En esta nueva entrega de Louis Garrel, presentada en el festival de Buenos Aires, la pareja conformada por Abel y Marianne descubre que su hijo Joseph, de 13 años de edad, ha vendido sus objetos más preciados sin previo aviso. Pronto se percatan de que él no es el único, pues cientos de niños de alrededor del mundo se han unido para financiar un misterioso proyecto ecologista en África.
Esta pequeña incursión de Garrel en el fértil pero denigrado terreno de la comedia confía en la cámara en mano para transmitir lo que quiere. Pocos son los andamiajes que necesita para aguantarse a sí misma, pues apenas se extiende setenta minutos y va directa al hueso, con un optimismo contagioso pero también con un sano y disimulado anhelo de denuncia.
Una película de más presupuesto sobre esta temática supondría recrear grandes escenarios de protesta o emplear un mecanismo de imágenes que dialogasen entre sí para enhebrar meditaciones profundas. Sin embargo, Garrel opera desde el minimalismo cotidiano, en lo que bien podría ser el primer episodio de una serie televisiva con matrícula francesa. El tono abraza una ligereza narrativa para esquivar adocenamientos y paternalismos, conservándose hasta las escenas finales, que son momentos en los que parece que la película especule allende sus propias fronteras. No es trivial que puedan rastrearse más cuestiones intrínsecas, desde la interculturalidad como garantía para la convivencia hasta los dilemas de la brecha generacional. El guión juega a caer en la obviedad para volver a levantarse con algún gag inspirado, como la discusión inicial, que seguramente es la escena mejor resuelta desde la puesta en escena.
No es muy frecuente ver a Louis Garrel reírse en sus películas, pues su físico, facciones y su faceta interpretativa acarrean los últimos estertores de lo que antaño fue la ‹Nouvelle Vague›, caldo de cultivo para el lucimiento de la intelectualidad cinematográfica de la modernidad. No obstante, esto no le priva de tantear el humor como vehículo para enviar un mensaje, y con más razón cuando el mundo se lame las heridas tras una pandemia mortífera. Se puede pensar en Petite Tailleur como el film en el que Garrel asumió su herencia cultural al tiempo que renunció a ella y empezó a buscar su propia voz, trabajando un blanco y negro asociado a sus antecesores.

* DATOS EXTRAÍDOS *
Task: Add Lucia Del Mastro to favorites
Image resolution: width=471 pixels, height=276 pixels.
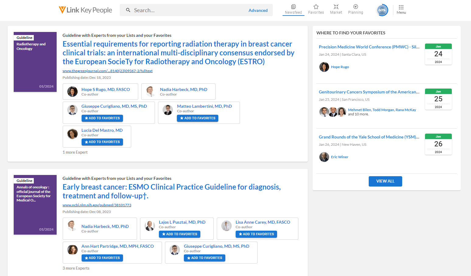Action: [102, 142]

--

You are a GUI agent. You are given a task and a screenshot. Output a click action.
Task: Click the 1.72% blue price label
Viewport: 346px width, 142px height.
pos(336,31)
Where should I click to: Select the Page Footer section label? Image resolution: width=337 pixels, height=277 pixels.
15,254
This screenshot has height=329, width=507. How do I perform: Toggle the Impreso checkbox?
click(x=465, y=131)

==

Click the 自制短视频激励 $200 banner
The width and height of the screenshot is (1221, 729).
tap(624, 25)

* INSTRUCCIONES DE TRABAJO *
**a)** Según la reseña de la película de Louis Garrel, ¿qué edad tiene Joseph?
**b)** ¿Qué personajes de la película nombra la reseña de la película de Louis Garrel? Enuméralos todos.
**c)** Prosigue la reseña de la película de Louis Garrel a partir de su última oración.

* CONJUNTO DE RESPUESTAS *
**a)** 13 años.

**b)** Abel, Marianne y Joseph.

**c)**
Huelga decir que la pericia del recientemente fallecido Jean-Claude Carrière en el guión le permite al director-actor explorar caminos creativos, refrescantes sobre todo en lo relativo al tono de sus últimos films, deudores de la comedia romántica a la europea.
Por otro lado, la presencia de Laetitia Casta en el papel de Marianne también proporciona ciertas nociones de equilibrio narrativo, y si pensamos en la faceta de Louis Garrel como narrador audiovisual podemos intuir que cada vez se ve más capaz de transmitir naturalidad a través de relatos cortos, con el objetivo de rescatar gestos y dinámicas actorales para hacérselas suyas y escapar de la sombra del padre.
Sea como sea, Greta Thunberg ya tiene una película para proyectar en sus actos, porque el cineasta plantea una modesta y más que evidente reflexión, casi a modo de comentario o panfleto, sobre el cambio climático y los perjuicios del etnocentrismo, atravesado por unas pinceladas hilarantes que se canalizan a través del diálogo y el gesto actoral. El film también permite ser interpretado como un tímido llamamiento a los más jóvenes para que adquieran conciencia y sensibilización hacia la incierta realidad del globo.